■ SHORT TASK
Copy the following data line for line without any changes, and omit the pictures from your copy.
## begin
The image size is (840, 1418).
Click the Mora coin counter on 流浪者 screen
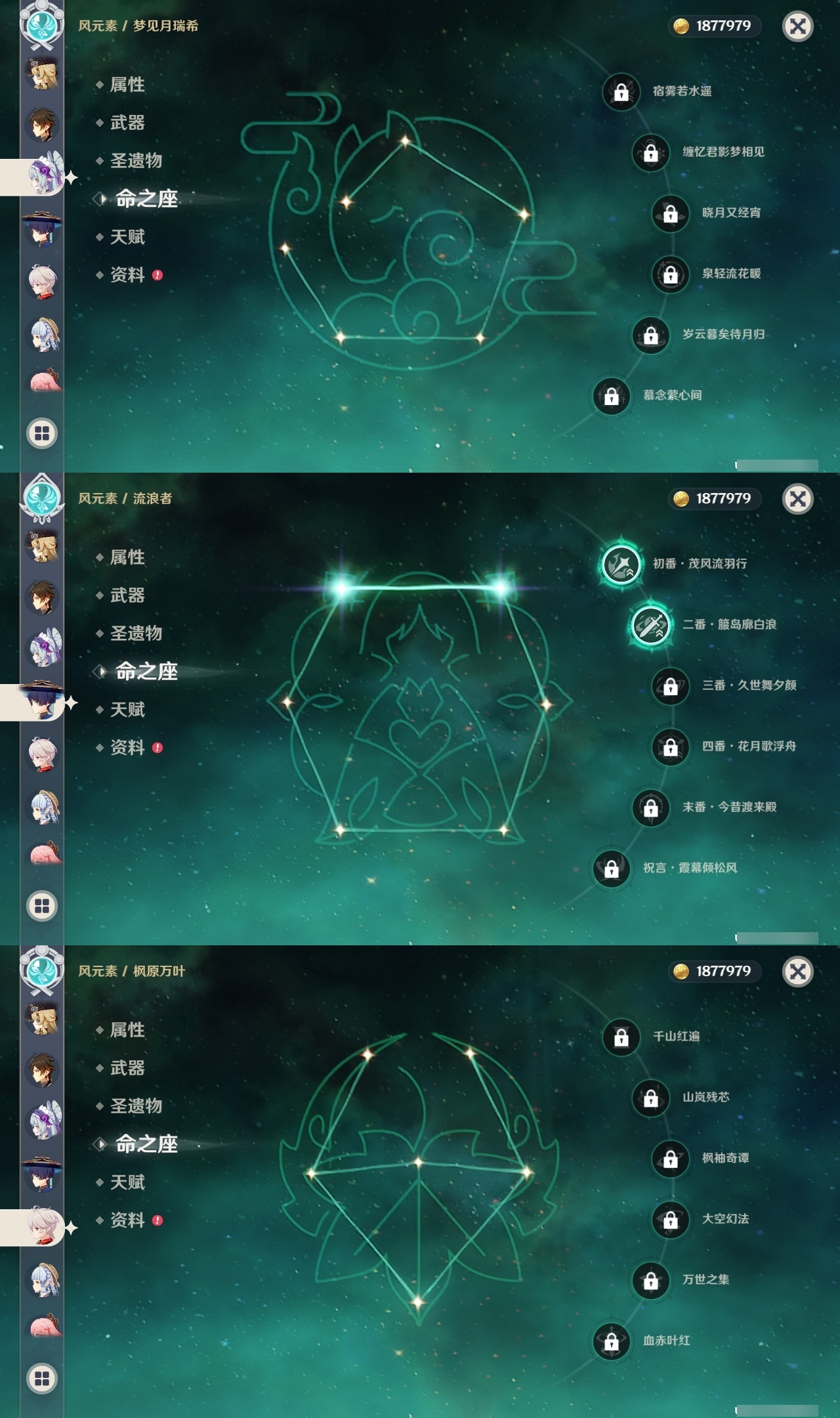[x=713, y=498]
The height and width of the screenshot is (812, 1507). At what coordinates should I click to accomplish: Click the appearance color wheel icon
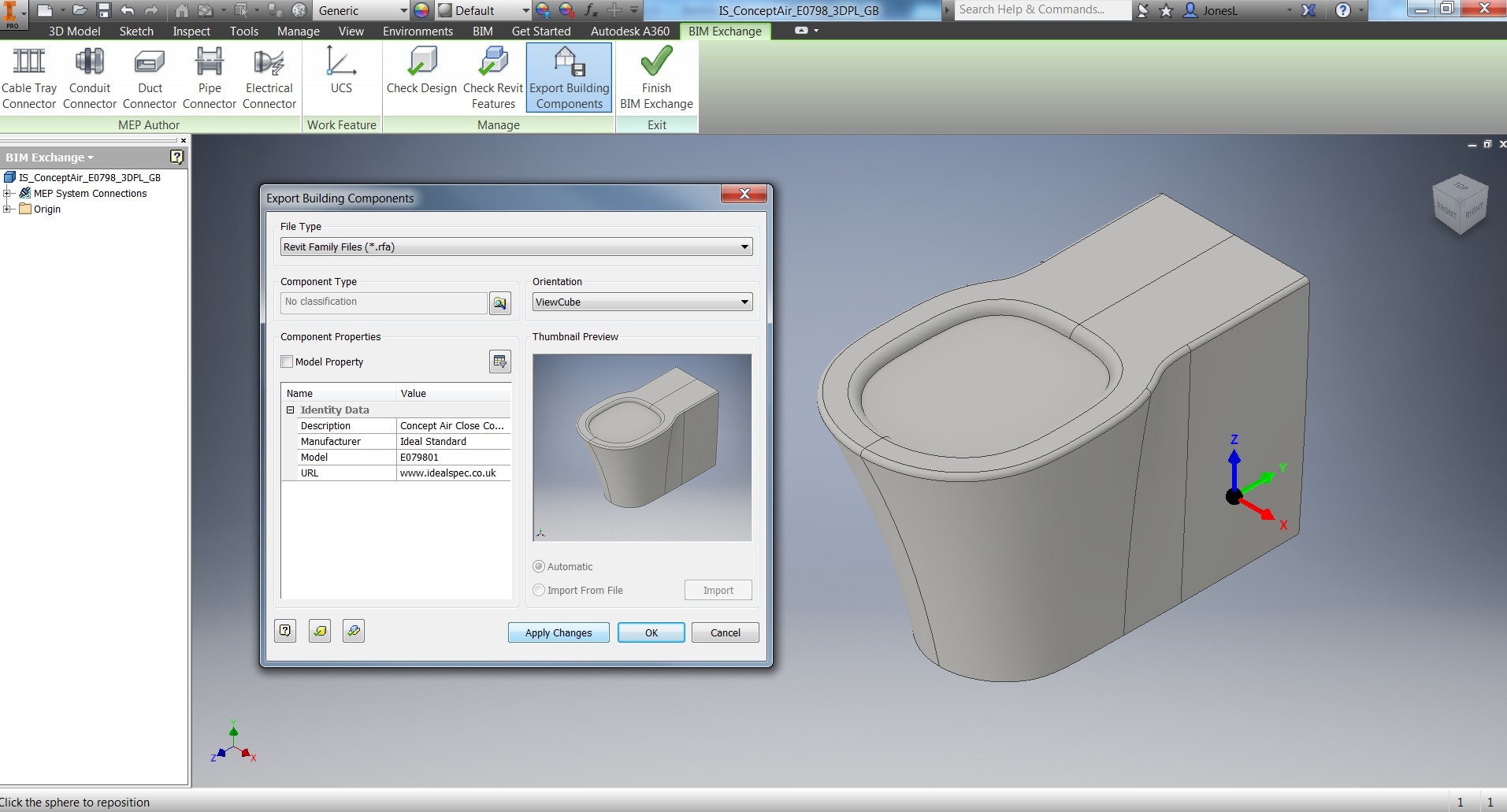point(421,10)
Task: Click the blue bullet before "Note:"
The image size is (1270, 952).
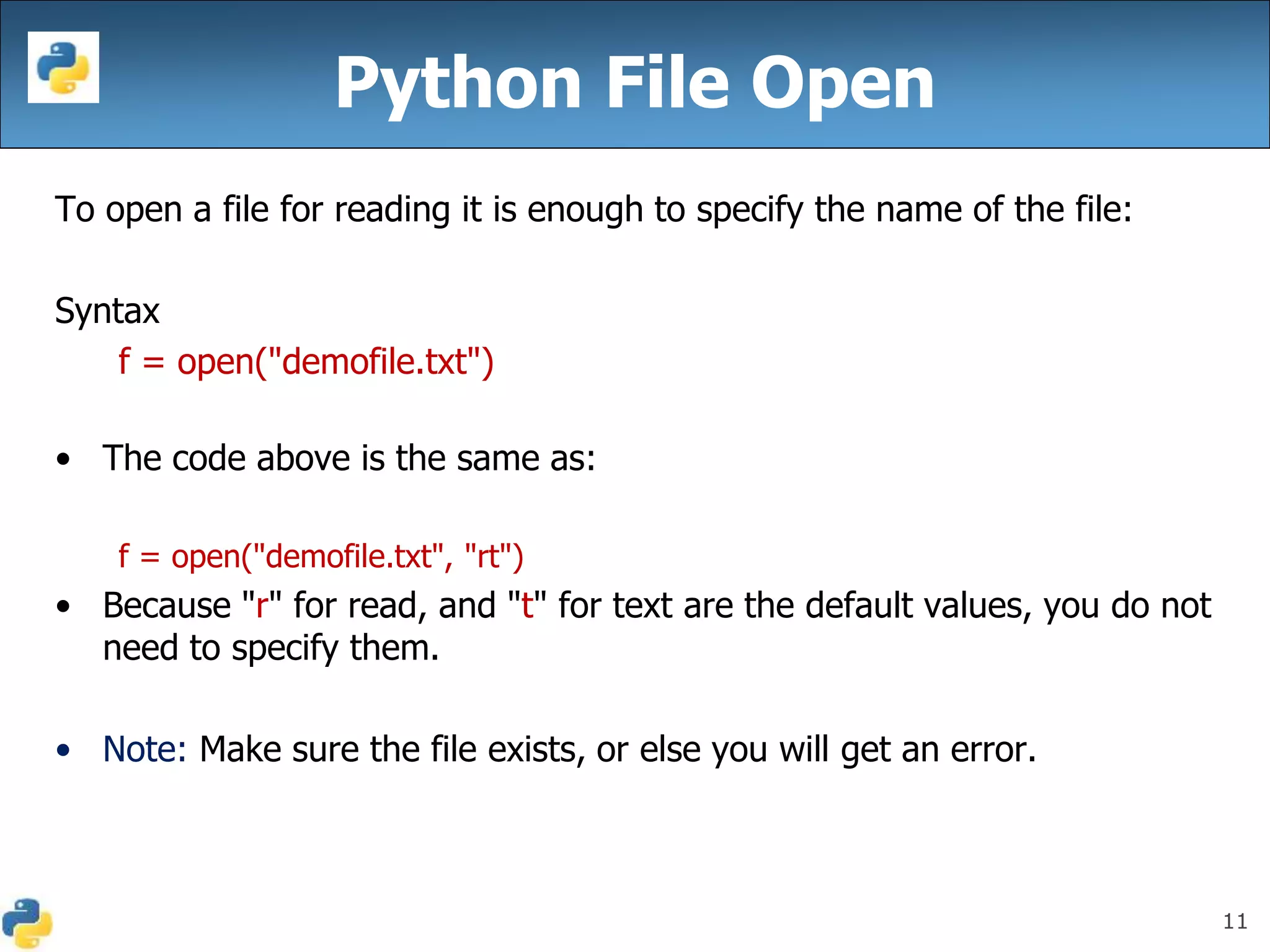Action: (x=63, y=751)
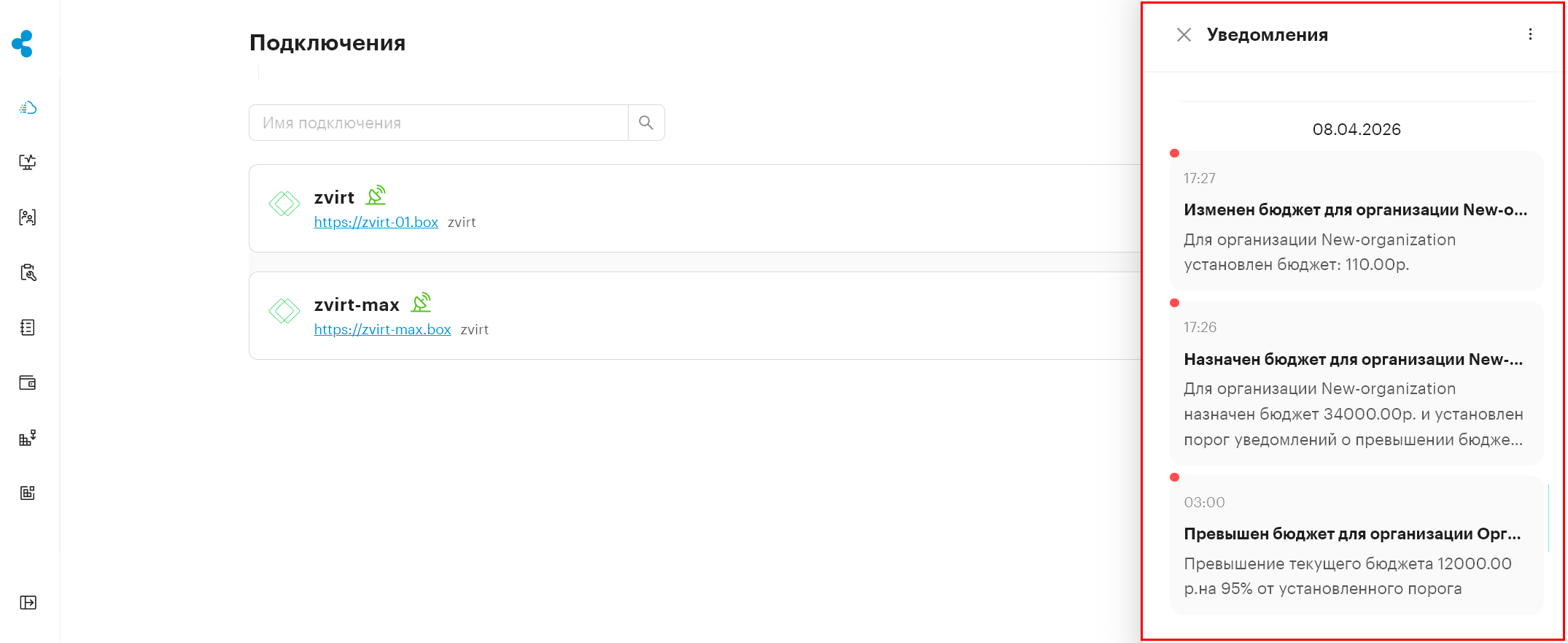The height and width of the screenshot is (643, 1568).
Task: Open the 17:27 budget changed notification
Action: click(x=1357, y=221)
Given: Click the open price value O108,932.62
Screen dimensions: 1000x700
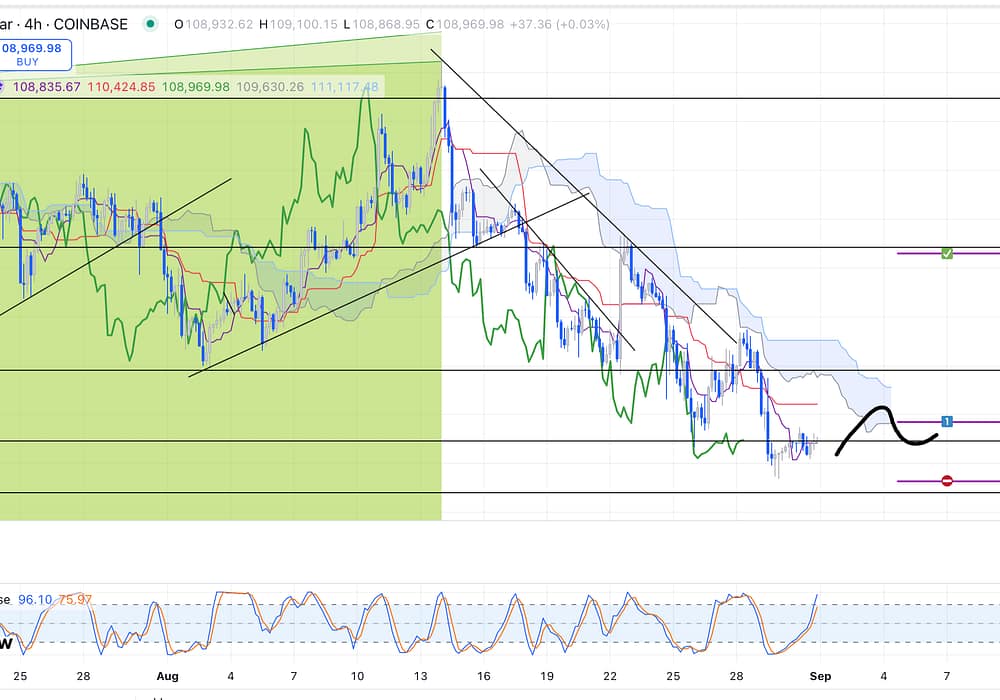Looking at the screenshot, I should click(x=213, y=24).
## end
■ WORKED SOLUTION
The image size is (840, 1418).
Click the Mora coin counter on 流浪者 screen
[x=713, y=498]
The height and width of the screenshot is (812, 1507). At what coordinates should I click to accomplish: Click the appearance color wheel icon
point(421,10)
Task: Click the blue bullet before "Note:"
The image size is (1270, 952).
Action: (x=63, y=751)
The height and width of the screenshot is (643, 1568).
Task: Open the 17:27 budget changed notification
Action: click(x=1357, y=221)
Given: Click the open price value O108,932.62
Screen dimensions: 1000x700
Looking at the screenshot, I should click(x=213, y=24).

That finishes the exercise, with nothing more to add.